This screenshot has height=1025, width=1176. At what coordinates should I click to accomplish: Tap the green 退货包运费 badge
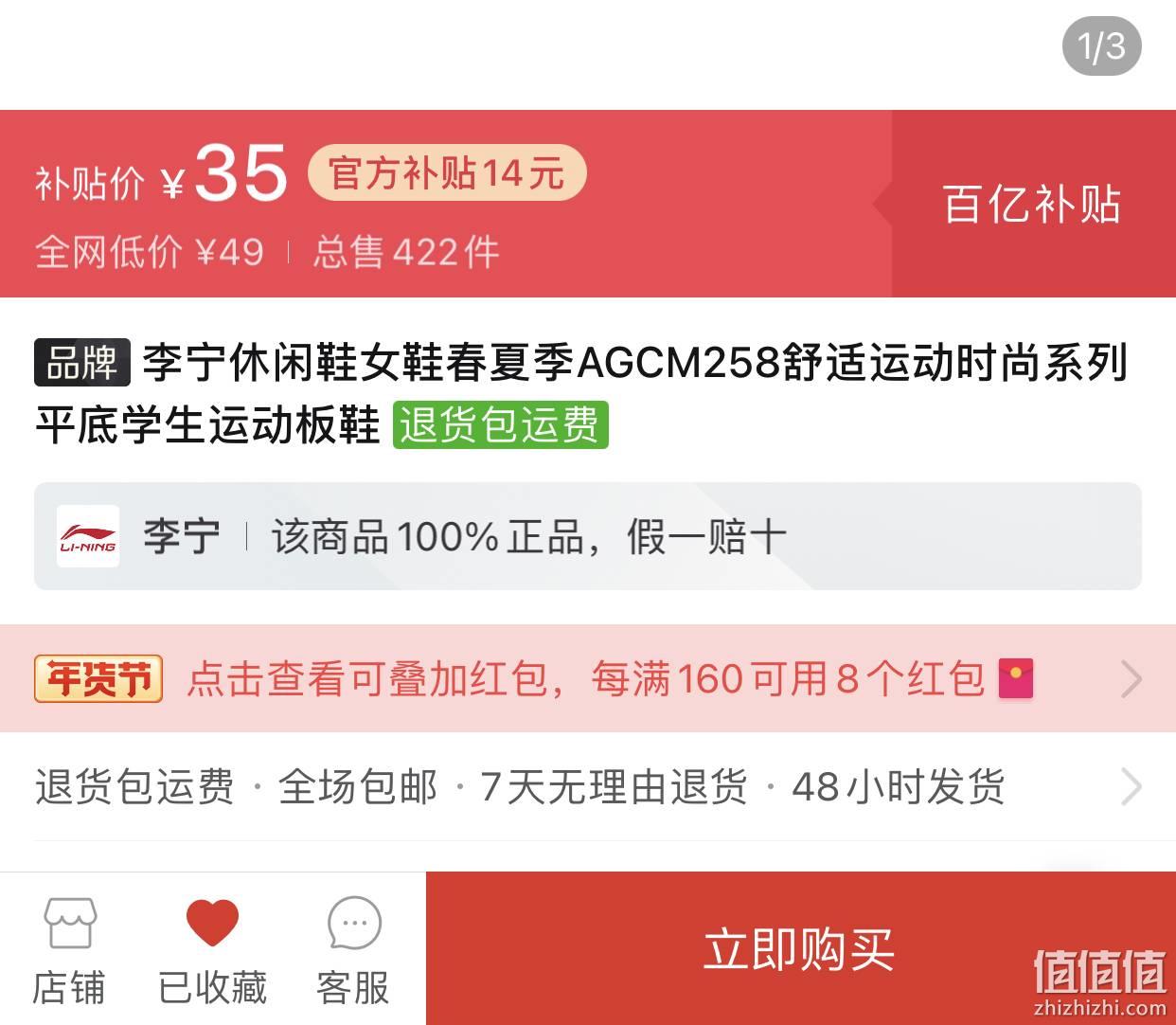coord(500,424)
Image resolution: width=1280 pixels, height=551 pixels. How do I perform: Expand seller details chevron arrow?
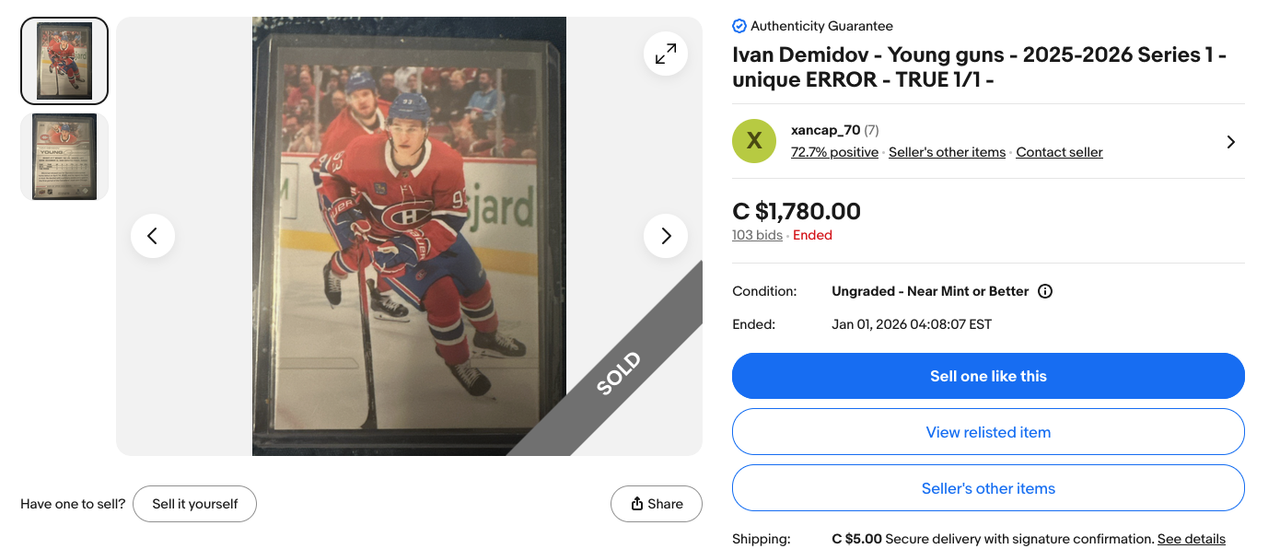click(x=1230, y=142)
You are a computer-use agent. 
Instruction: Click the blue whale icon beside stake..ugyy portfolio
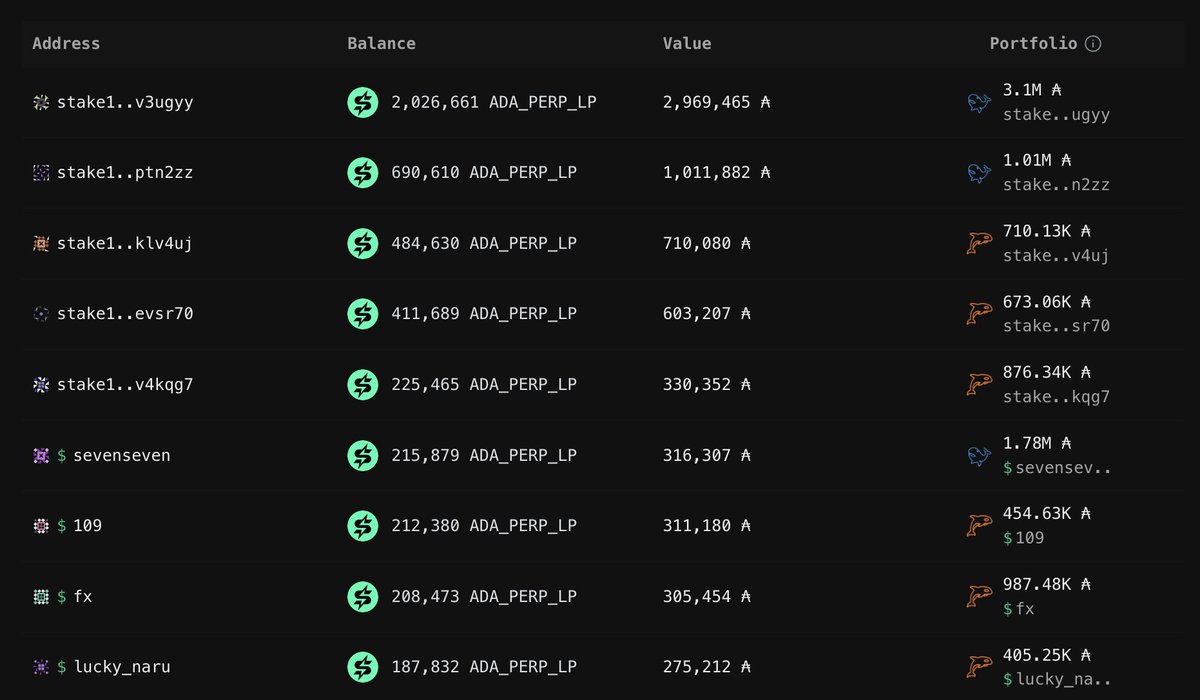[x=978, y=101]
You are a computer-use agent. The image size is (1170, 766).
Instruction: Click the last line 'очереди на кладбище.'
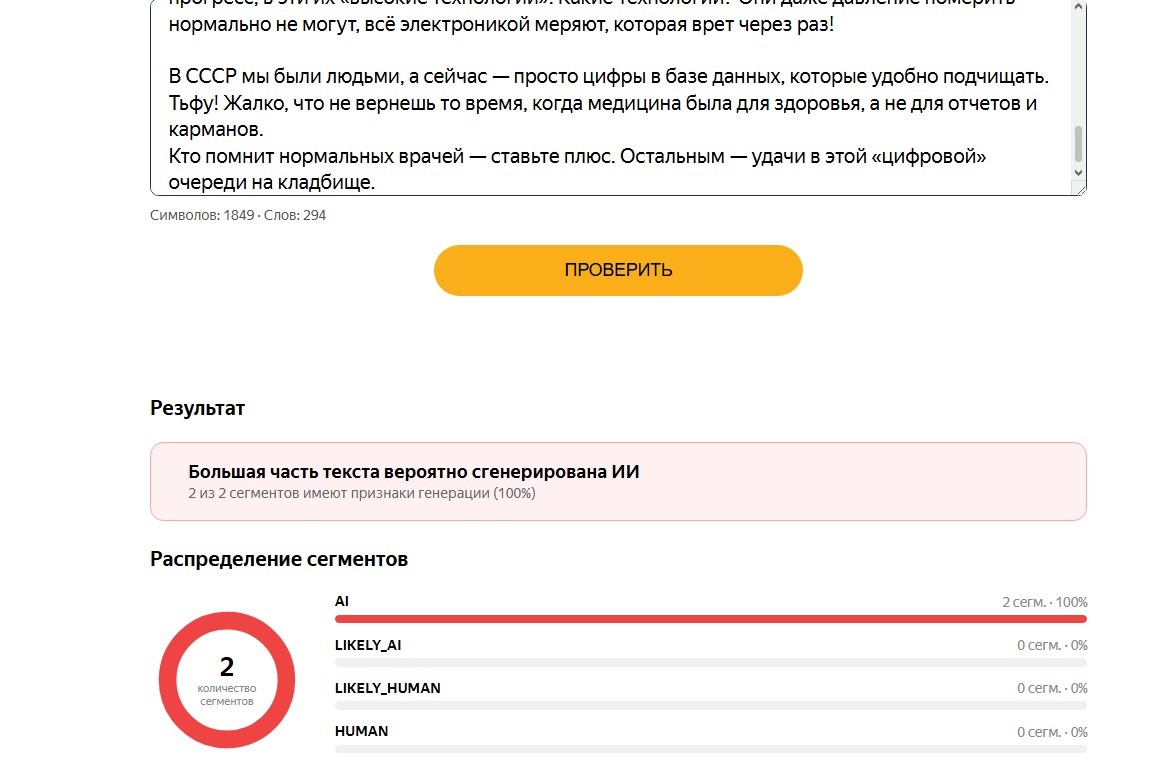coord(272,182)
========
WHAT YOU SHOULD DO: Copy every line of text in the data above word for word, and leave the pictures out.

WRITTEN ANSWER:
This screenshot has height=1025, width=1176. At what coordinates should I click to accomplish: Tap the green 退货包运费 badge
coord(500,424)
Image resolution: width=1280 pixels, height=551 pixels. How do I perform: Expand seller details chevron arrow?
click(x=1230, y=142)
You are a computer-use agent. 
Instruction: Click the blue whale icon beside stake..ugyy portfolio
[x=978, y=101]
You are a computer-use agent. The image size is (1170, 766).
Instruction: Click the last line 'очереди на кладбище.'
coord(272,182)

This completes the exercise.